(Given text begins)

As my colleagues and I have discussed here on Switchboard, our meat system has a major drug problem.
80% of the antibiotics sold in the U.S. are used in animal agriculture. The vast majority of that doesn’t even go towards treating sick farm animals. Instead, most of these drugs are routinely fed in low doses to chickens, pigs, cows, and other farm animals to make them grow faster and keep them from getting sick in the over-crowded and manure-filled conditions that are the unfortunate reality of our industrial livestock system.
The result is the rise of “superbugs”—dangerous bacteria that can infect people with life-threatening diseases like MRSA but have developed resistance to the antibiotics we rely on to fight them. If this sounds scary, that’s because it is. Doctors and scientists have long called for much more careful use of antibiotics so that disease-causing organisms don’t become immune to them.
What we need now is the will to act before we lose these important medicines forever. It’s time to push back against the drug pushers in the livestock and pharmaceutical industries and declare our independence from drugged up meat.

(Given text ends)

● **Task item A**
In the text on antibiotic use in livestock, what share of the antibiotics sold in the U.S. goes to animal agriculture?
● **Task item B**
Continue the text on antibiotic use in livestock from the point where it stops.

(Data segment begins)

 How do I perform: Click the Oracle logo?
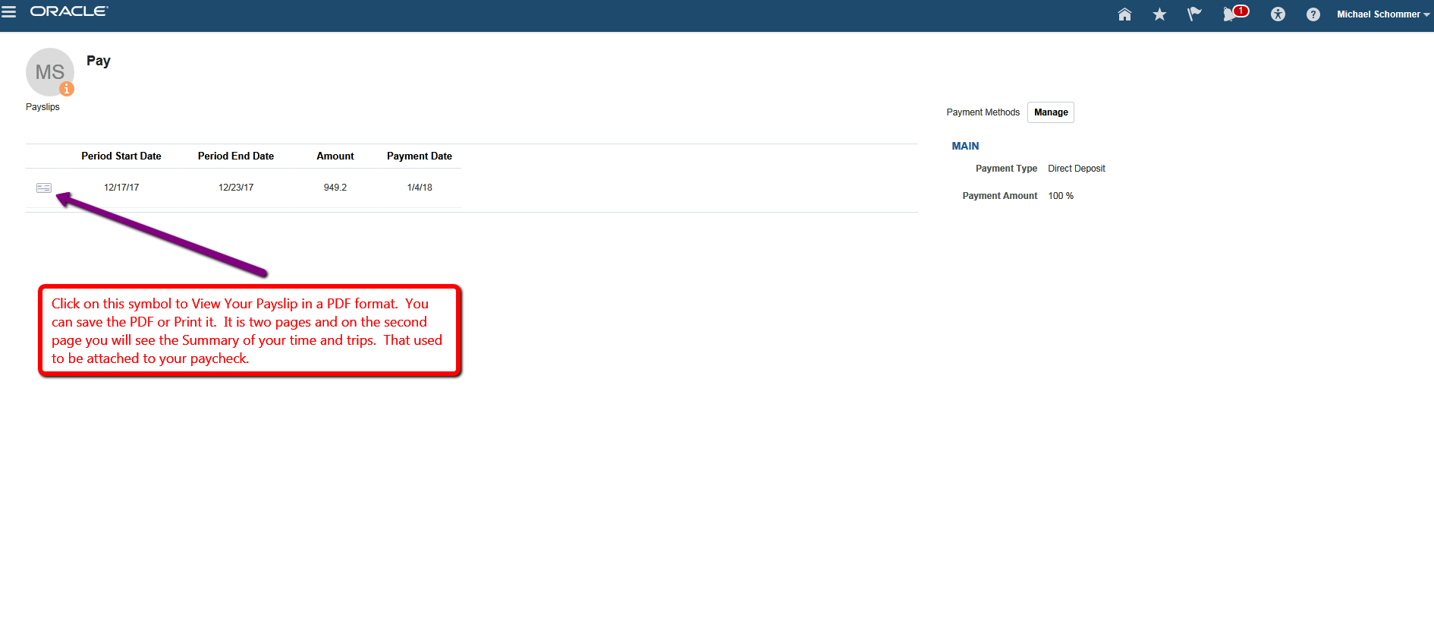[x=69, y=11]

(Data segment ends)

● **Answer box A**
80%

● **Answer box B**
As long as these companies think consumers aren’t paying attention, they will continue with business as usual. But the good news is that consumers are paying attention. In a Consumer Reports nationwide opinion poll, 72% of respondents were extremely or very concerned about the overuse of antibiotics in animal feed potentially creating “superbugs” that are immune or resistant to antibiotics.
Here at NRDC, our litigators are the offensive, holding the Food and Drug Administration (FDA)—the agency charged with regulating the use of antibiotics in the livestock industry—to account in the courts.
This Independence Day, you can flex your consumer muscle and go on the offensive too by buying only antibiotic-free meat for your 4th of July feast.
And that choice is getting easier and easier to make. As detailed in a new report by Consumer’s Union, shoppers visiting 136 supermarkets in 23 states, including at least five stores belonging to each of the 13 largest supermarket chains in the nation, found a wide selection of meat and poultry raised without antibiotics at Giant, Hannaford, Shaw’s and Stop & Shop. One supermarket chain—Whole Foods—guarantees that 100% of the meat and poultry sold in its stores is never treated with antibiotics.
In addition, based on the data collected by Consumer Reports’ shoppers, meat raised without antibiotics does not have to be expensive. While prices of such meat and poultry varied considerably depending on store, type of meat (beef, pork, chicken, turkey) and cut, in some cases shoppers found prices that were actually lower than the national average. Chicken raised without antibiotics was available for as little as $1.29 a pound at several stores including Trader Joe’s, Publix and Jewel-Osco.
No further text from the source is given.